Task set:
**a.** Summarize the supplemental retirement plan excerpt in two sentences.
**b.** Extend the supplemental retirement plan excerpt, picking up right after its last sentence.

1. Purpose. The Plan is intended to advance the interests of the Company by providing certain of its officers and other key executive employees with supplemental retirement benefits and thus an additional incentive to promote the success of the Company and to encourage the employees to remain employed by the Company. The Plan is intended to be (and shall be construed and administered as) an “employee pension benefit plan” under the provisions of the Employee Retirement Income Security Act of 1974 (“ERISA”), which is unfunded and maintained by the Company solely to provide retirement income to a select group of management or highly compensated employees, as such group is described under Sections 201(2), 301(a)(3) and 401(a)(1) of ERISA.

 

2. Administration of Plan. The Plan shall be administered by the Compensation Committee of the Board of Directors of the Company (the “Committee”).


3. Eligibility and Participation. Any salaried executive employee of the Company shall be eligible to participate in the Plan.

Dataset excerpt:
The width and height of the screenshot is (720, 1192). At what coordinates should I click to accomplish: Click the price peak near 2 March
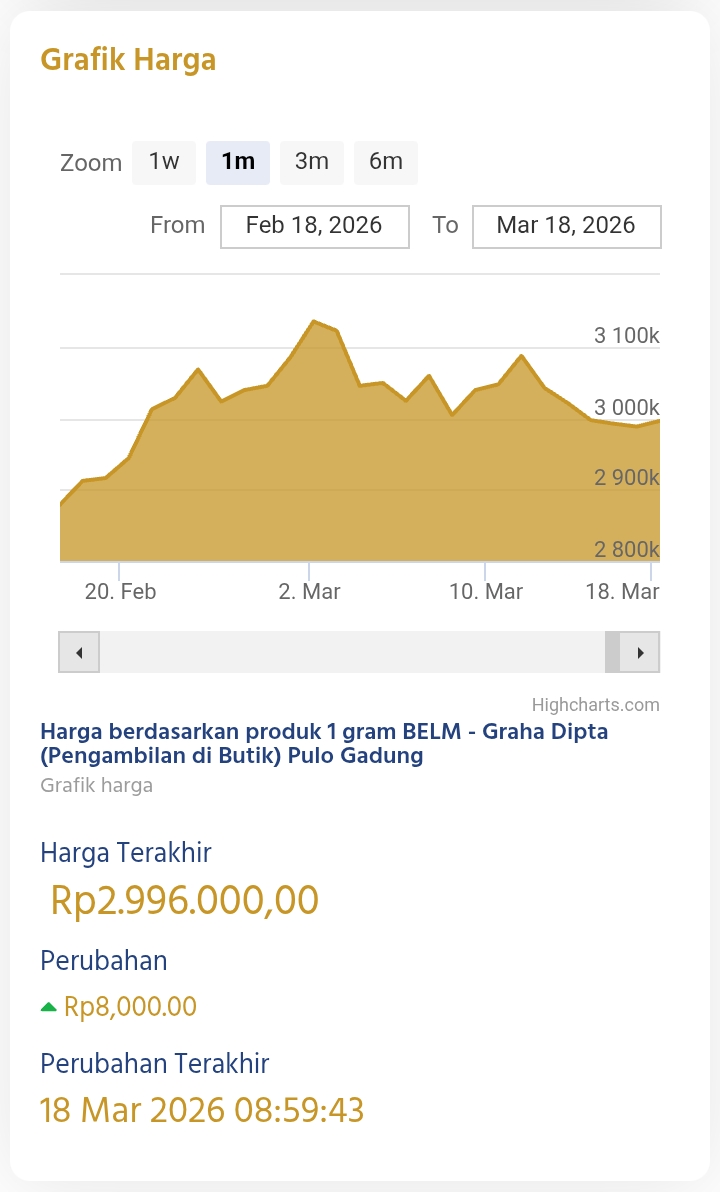click(314, 322)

Responses:
**a.** The Plan gives certain officers and key executive employees of the Company supplemental retirement benefits as an added incentive to promote the Company's success and to stay employed there, and it is meant to be an unfunded ERISA employee pension benefit plan for a select group of management or highly compensated employees. The Compensation Committee of the Company's Board of Directors administers the Plan, and any salaried executive employee of the Company is eligible to participate.

**b.**
 

From the employees eligible to participate in the Plan, the Committee may from time to time select those employees whom the Committee shall recommend to the Board for participation in the Plan. In selecting those employees who shall be recommended at any time, the Committee shall consider the position and responsibilities of the eligible employees, the value of their services to the Company and such other factors as the Committee deems pertinent.

 

As promptly as practicable after the Committee shall have made recommendations to the Board, the Board shall review the recommendations of the Committee and in the Board’s discretion designate all or any number of those employees as shall have been recommended by the Committee as participants in the Plan. Set forth in Exhibit A and in Exhibits B and C attached hereto are the Participants and Special Participants, respectively, who have been designated from time to time.

 

4. Supplemental Retirement Benefit.

 

(a) The Company shall pay a supplemental retirement benefit to each Participant upon his retirement after attaining age fifty-five (55). Upon the death of a Participant, a death benefit will be paid to his spouse or designated beneficiary in accordance with the provisions of paragraph 6 hereof.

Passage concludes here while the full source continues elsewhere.